***** INPUT MATERIAL
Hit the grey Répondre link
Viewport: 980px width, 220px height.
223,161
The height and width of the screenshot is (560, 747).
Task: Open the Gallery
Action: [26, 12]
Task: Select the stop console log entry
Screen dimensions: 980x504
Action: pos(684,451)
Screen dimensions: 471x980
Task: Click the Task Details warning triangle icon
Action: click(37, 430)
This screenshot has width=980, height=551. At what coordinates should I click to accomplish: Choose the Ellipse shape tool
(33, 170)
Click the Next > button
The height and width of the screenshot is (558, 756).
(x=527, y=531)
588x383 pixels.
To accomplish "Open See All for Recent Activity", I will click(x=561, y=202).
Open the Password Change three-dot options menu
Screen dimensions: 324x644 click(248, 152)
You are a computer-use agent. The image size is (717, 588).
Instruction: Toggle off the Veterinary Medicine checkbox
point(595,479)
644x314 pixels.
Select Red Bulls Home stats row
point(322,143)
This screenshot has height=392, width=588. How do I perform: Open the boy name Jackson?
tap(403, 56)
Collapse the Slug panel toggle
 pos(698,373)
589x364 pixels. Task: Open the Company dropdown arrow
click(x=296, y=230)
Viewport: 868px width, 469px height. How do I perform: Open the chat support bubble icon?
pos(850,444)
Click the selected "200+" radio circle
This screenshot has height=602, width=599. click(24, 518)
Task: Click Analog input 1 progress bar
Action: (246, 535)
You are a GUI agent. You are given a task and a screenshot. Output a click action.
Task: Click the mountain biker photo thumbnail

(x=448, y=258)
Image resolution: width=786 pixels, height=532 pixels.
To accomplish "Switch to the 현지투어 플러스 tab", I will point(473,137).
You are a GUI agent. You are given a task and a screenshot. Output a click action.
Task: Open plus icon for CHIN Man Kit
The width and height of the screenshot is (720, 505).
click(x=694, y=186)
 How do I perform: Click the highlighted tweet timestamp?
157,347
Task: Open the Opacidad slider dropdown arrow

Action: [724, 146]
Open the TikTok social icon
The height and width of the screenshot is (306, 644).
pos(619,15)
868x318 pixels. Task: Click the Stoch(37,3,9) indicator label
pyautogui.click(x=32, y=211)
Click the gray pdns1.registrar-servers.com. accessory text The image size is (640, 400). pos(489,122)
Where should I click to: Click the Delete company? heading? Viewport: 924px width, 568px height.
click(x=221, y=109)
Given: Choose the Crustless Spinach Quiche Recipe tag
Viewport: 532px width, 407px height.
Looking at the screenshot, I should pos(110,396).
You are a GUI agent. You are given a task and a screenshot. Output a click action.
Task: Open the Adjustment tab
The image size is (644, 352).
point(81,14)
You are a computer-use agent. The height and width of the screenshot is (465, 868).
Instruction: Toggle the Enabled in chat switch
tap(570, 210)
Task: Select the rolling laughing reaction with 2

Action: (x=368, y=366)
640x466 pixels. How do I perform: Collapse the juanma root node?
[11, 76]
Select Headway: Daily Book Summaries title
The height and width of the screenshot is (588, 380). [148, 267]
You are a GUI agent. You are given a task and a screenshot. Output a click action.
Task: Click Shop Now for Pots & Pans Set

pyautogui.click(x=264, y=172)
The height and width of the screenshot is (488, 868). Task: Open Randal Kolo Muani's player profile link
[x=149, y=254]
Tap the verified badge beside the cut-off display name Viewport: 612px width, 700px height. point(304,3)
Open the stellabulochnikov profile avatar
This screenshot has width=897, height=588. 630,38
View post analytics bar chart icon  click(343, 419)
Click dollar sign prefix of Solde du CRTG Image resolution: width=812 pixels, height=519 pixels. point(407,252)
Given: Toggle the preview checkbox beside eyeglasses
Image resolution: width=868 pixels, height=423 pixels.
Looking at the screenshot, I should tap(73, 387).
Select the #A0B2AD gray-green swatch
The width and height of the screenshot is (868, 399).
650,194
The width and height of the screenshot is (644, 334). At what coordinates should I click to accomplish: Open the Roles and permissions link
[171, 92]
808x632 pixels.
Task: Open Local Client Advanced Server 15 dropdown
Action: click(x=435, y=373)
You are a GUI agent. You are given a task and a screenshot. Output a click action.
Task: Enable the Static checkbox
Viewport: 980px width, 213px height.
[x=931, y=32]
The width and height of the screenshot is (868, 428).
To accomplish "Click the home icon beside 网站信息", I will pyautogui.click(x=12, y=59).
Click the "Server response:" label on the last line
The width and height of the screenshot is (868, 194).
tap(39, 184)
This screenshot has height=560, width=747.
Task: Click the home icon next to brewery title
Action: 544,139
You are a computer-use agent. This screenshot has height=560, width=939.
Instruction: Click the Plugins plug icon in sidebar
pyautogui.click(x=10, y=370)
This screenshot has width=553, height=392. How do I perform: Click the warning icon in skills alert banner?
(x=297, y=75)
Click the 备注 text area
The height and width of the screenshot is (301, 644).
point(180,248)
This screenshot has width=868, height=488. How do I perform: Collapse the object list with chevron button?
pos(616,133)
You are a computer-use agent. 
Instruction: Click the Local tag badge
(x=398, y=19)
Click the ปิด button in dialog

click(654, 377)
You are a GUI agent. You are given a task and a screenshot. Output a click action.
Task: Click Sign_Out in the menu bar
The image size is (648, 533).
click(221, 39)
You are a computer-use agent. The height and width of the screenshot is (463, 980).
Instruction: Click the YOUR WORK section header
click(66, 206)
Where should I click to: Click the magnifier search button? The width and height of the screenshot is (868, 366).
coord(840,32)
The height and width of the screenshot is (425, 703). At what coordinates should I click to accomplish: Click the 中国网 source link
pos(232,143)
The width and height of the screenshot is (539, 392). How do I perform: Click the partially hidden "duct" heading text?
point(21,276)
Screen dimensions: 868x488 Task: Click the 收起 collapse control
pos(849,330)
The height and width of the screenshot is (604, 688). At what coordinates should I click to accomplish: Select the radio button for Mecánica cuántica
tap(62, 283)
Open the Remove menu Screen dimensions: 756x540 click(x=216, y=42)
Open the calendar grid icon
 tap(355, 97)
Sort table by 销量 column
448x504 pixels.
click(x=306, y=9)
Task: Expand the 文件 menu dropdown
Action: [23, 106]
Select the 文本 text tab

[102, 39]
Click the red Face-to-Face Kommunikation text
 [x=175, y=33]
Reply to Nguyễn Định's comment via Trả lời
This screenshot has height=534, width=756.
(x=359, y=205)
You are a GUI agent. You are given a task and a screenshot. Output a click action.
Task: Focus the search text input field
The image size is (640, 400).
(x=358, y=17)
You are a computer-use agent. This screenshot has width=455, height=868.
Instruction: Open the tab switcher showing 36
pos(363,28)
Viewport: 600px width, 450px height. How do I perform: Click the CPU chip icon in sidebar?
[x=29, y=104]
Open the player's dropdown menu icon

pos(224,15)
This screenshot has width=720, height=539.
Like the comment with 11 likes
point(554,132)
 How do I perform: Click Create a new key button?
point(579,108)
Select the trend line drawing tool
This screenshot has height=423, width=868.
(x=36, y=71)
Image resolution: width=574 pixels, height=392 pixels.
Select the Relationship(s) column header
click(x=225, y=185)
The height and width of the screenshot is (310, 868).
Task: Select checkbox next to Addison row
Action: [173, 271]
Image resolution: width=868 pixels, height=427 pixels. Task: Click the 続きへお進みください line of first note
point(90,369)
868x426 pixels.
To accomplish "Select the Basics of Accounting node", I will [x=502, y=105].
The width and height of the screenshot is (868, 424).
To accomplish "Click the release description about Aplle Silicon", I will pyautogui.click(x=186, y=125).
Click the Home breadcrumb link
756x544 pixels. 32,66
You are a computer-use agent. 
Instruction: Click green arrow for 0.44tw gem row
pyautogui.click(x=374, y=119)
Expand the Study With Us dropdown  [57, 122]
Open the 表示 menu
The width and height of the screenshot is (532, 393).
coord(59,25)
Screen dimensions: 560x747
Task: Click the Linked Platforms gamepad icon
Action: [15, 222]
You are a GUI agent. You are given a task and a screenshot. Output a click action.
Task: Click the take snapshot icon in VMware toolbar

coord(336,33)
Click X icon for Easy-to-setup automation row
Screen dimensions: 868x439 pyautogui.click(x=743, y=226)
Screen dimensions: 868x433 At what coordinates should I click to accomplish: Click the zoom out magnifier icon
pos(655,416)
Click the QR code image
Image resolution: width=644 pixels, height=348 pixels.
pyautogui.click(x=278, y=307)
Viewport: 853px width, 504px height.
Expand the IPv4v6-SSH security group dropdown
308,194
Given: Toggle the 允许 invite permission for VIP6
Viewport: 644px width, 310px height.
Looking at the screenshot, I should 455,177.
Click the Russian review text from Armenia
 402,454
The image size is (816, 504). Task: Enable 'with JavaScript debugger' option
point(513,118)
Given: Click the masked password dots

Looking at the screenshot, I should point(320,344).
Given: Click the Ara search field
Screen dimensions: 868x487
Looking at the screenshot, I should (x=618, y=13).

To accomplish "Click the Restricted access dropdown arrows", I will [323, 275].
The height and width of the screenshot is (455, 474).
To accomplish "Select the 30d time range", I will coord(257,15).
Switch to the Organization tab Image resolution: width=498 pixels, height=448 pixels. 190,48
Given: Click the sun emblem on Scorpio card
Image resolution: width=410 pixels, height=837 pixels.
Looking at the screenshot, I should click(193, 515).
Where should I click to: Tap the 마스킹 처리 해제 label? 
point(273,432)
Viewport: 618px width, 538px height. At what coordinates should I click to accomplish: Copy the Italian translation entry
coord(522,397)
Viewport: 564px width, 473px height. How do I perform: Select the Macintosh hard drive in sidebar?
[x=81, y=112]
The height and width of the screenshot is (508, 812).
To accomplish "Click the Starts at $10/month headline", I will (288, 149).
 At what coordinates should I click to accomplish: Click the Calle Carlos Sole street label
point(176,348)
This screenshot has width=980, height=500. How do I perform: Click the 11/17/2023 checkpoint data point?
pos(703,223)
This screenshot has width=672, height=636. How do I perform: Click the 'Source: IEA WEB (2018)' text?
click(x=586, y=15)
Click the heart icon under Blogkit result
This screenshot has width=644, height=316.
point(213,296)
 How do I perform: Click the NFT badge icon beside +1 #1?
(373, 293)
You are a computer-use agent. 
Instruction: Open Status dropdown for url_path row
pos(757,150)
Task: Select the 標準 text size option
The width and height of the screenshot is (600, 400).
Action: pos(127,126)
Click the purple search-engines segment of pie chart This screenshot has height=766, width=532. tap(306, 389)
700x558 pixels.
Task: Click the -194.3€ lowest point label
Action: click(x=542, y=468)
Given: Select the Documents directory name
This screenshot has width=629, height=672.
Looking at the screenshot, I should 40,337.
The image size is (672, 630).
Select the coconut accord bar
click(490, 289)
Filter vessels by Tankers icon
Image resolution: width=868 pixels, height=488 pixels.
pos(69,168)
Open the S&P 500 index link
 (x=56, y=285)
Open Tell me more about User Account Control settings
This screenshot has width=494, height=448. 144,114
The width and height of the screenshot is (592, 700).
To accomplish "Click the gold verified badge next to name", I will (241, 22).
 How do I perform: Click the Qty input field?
**********
■ **EXERCISE DESCRIPTION**
Wherever a line of the entries holds the string "field", copy that line.

■ **RESULT OF THE EXERCISE**
Task: Focus the search text input field
Given: Click the Ara search field
 How do I perform: Click the Qty input field?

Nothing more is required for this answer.